Da will keiner gerne hin – Abschiebegefängnis in Langenhagen (Niedersachsen). Bild: dpa

BERLIN taz | Eigentlich sollen Personen in Abschiebehaft nicht gemeinsam mit Strafgefangenen inhaftiert werden. Das zumindest verbietet seit 2011 eine EU-Richtlinie. Der Jesuiten-Flüchtlingsdienst forderte deswegen am Mittwoch in Berlin erneut die Bundesländer dazu auf, die Inhaftierung von Abschiebegefangenen in Justizvollzugsanstalten (JVAen) zu beenden. „Flucht ist kein Verbrechen", sagte Jesuitenpater Dieter Hillebrandt.
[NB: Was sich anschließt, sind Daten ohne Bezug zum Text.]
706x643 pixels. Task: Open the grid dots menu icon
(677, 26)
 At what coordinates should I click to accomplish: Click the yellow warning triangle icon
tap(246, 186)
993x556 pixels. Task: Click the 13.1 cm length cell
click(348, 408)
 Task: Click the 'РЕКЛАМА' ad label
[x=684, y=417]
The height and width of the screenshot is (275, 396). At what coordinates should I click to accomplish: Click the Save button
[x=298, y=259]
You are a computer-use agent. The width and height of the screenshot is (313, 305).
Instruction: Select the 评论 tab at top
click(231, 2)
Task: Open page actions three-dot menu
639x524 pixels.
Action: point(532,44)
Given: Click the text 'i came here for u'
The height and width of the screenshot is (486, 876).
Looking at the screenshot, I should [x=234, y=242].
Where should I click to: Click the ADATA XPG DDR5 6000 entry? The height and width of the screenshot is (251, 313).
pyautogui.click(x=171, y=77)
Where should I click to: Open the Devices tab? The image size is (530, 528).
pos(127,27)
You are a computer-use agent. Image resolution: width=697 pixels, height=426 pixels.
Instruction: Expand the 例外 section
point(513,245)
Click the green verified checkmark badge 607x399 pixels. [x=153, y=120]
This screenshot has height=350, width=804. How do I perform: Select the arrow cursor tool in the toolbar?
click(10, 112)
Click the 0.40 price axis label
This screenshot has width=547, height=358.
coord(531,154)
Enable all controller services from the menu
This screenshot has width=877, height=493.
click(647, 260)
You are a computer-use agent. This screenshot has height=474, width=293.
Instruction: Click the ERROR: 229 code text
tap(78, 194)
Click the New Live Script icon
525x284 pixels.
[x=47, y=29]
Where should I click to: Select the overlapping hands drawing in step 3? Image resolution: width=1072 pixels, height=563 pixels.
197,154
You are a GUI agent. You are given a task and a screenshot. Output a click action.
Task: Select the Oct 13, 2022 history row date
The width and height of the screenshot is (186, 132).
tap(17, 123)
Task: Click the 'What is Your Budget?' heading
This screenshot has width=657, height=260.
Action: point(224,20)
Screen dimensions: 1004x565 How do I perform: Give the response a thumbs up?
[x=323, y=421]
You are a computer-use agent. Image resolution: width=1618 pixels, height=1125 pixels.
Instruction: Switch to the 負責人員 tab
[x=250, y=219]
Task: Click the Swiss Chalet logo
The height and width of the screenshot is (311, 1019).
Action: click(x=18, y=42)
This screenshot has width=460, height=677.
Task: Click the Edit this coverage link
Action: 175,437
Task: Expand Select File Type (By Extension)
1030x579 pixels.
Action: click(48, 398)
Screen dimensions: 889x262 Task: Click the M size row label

Nur Berlin, Brandenburg und Rheinland-Pfalz bringen Abschiebegefangene bisher in sogenannten Abschiebegewahrsamen unter. Dort können die Flüchtlinge telefonieren, Besuch empfangen und sich innerhalb des Gebäudes frei bewegen.

Doch zumindest Bayern will nun noch in diesem Monat einen Abschiebeknast leisten. Dazu wird eine Justizvollzugsanstalt (JVA) in Mühldorf am Inn gerade geräumt. Anschließend sollen dort ausschließlich Abschiebegefangene untergebracht werden.

Das geschieht nicht freiwillig. Der Freistaat musste seit September 40 Abschiebehäftlingen die Freiheit schenken, weil ihre Unterbringung in einer JVA gegen EU-Recht verstößt. Der katholische Jesuiten-Orden hatte die Freigelassenen mit Anwälten unterstützt. 18 weitere Verfahren sind noch nicht entschieden. Auch in Sachsen haben die Landgerichte Dresden und Görlitz Menschen in die Freiheit entlassen, weil sie in einer JVA inhaftiert waren. Niedersachsen könnte dem Beispiel bald folgen.

Viele wissen nicht, warum sie in Haft sind

„Es ist ein großer Erfolg unserer Arbeit. Aber es ist nur ein Teilerfolg. Wir fordern die Politik auf, über Alternativen zur Abschiebehaft nachzudenken", sagte Heiko Habbe vom Jesuiten-Flüchtlingsdienst in Berlin. Zwischen 60 und 80 Prozent der Abschiebegefangenen bundesweit säßen nicht in Haft, weil die Gefahr bestünde, dass sie sonst ntertauchen würden. Vielmehr seien die Personen, bevor sie ihren Asylantrag offiziell beim Bundesamt für Migration und Flüchtlinge stellen konnten, in eine Personenkontrolle der Bundespolizei geraten.

Nur deswegen müssten sie ihr Asylverfahren jetzt aus der Haft heraus betreiben. Hätten sie den Antrag offiziell beim Bundesamt stellen können, würden sie hingegen in einem Flüchtlingsheim leben. „Oftmals wissen die Menschen gar nicht, warum sie inhaftiert sind. Ich höre immer wieder von Menschen, sie hätten doch gar nichts getan“, sagt Jesuitenpater Ludger Hillebrand, der als Seelsorger arbeitet.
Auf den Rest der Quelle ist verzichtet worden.